Себастьян тоненько пискнул, подбежал к отцу и ухватил его за рукав.
— Н-н-не-е…
Тот развернулся, и Себастьян глянул в его глаза и сразу понял, что это не случайность и не ошибка. Отец хотел убить эти цветы.
— Н-не-е, — решительно замотал головой Себастьян, отчаянно, что было сил, вцепился в отца и попытался оттащить его прочь, подальше от священного пятачка, где среди молодых зеленых черенков было упрятано маленькое тело покойной сеньоры.
— Это ведь ты, гаденыш, сажал… — с ненавистью прохрипел отец.
Себастьян ничего не понимал. Он видел, как сильно отец ненавидит эти цветы, но за что, объяснить себе не мог. Отец ухватил его за ворот, оторвал от земли, и в следующий миг небо и земля поменялись местами, перед глазами мелькнул рубчатый след отцовской подошвы, под ребрами что-то хрустнуло, и свет померк.
***На этот раз Мигель решил отправиться в дом Эсперанса на лошади. Ему уже несколько раз обещали выделить машину, но каждый раз новенькую полицейскую «Испано-суизу» получал какой-нибудь другой городок огромной провинции. А теперь, после провозглашения Республики… Честно говоря, Мигель сомневался, что вообще когда-нибудь получит машину.
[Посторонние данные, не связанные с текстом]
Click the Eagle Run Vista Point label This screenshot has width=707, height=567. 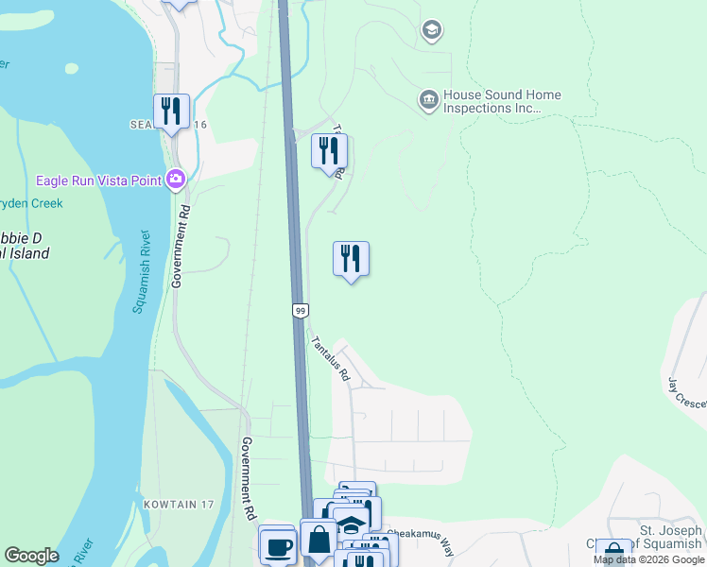click(x=97, y=180)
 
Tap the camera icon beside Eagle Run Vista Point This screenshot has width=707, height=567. click(x=175, y=180)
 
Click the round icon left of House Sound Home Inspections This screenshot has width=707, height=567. click(x=428, y=99)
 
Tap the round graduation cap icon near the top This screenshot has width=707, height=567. click(x=432, y=31)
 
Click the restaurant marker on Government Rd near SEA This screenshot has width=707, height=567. click(x=171, y=112)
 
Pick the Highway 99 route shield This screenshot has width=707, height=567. click(x=300, y=310)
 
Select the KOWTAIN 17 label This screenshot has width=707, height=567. click(x=179, y=505)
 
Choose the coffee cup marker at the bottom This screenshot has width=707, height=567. click(x=277, y=546)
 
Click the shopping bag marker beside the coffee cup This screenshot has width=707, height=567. click(x=319, y=541)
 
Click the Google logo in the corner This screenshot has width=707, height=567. click(x=31, y=556)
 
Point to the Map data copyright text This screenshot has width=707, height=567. click(x=648, y=559)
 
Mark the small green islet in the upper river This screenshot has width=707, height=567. click(x=71, y=68)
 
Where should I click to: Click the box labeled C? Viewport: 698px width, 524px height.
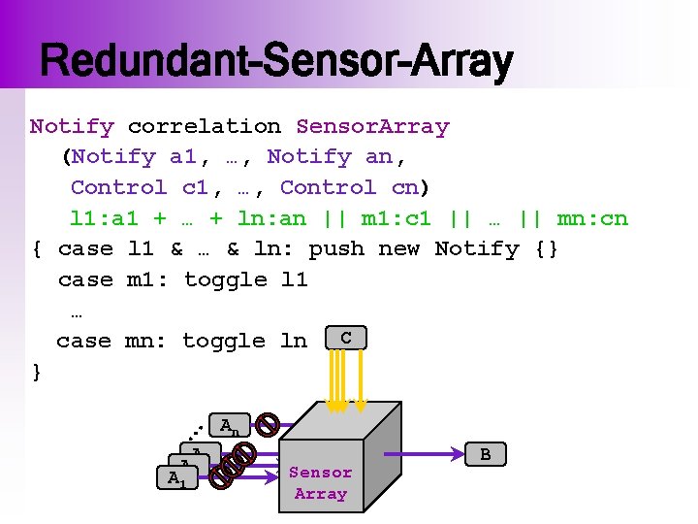[346, 338]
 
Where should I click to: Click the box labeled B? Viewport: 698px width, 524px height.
[485, 454]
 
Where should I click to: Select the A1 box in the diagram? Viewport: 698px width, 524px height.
[174, 477]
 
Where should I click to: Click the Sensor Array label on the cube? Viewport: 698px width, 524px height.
[321, 483]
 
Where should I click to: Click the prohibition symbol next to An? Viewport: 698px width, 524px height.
[269, 423]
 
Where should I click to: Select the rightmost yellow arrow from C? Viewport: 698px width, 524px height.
[360, 378]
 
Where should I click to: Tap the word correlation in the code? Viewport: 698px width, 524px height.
[205, 126]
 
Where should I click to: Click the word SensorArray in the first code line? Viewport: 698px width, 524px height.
[372, 126]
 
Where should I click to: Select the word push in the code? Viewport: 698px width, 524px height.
[336, 248]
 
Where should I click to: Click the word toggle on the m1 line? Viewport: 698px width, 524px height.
[225, 279]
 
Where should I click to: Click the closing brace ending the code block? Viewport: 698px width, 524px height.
[37, 372]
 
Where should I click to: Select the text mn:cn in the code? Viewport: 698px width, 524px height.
[592, 218]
Нет, в принципе лошадь была неплохая — умная, а главное, ко всему привычная. Как утверждал Альварес, Голондрина когда-то и впрямь напоминала ласточку своей стремительностью, но со временем втянулась в полицейскую специфику, перестала метаться от запаха крови и выстрелов и начала смотреть на все окружающее свысока, так, словно всему знала настоящую цену.
И все же теперь, в разгар двадцатого века, когда и алькальд, и прокурор, и судья имели положенные им по статусу служебные автомобили, начальник всей городской полиции лейтенант Санчес находил для себя довольно унизительным гарцевать на Голондрине. Только особая ситуация, в которой пребывал городок, а вместе с ним и вся страна, заставила его закрыть глаза на возраст и эстетические достоинства этого «транспортного средства».
Впрочем, до усадьбы Эсперанса Мигель добрался достаточно быстро. Спрыгнул с Голондрины, привязал ее к столбу и стремительно поднялся по лестнице на террасу.
— Привет, Кармен, — на ходу бросил он кухарке. — Где сеньор Эсперанса?
— Ой, господин лейтенант! — всплеснула руками Кармен. — Слава богу, что вы пришли, а то он его убьет!
— Кто убьет? Кого убьет?
— Мальчонку! Пойдемте, я вас провожу, все-таки вы — полиция…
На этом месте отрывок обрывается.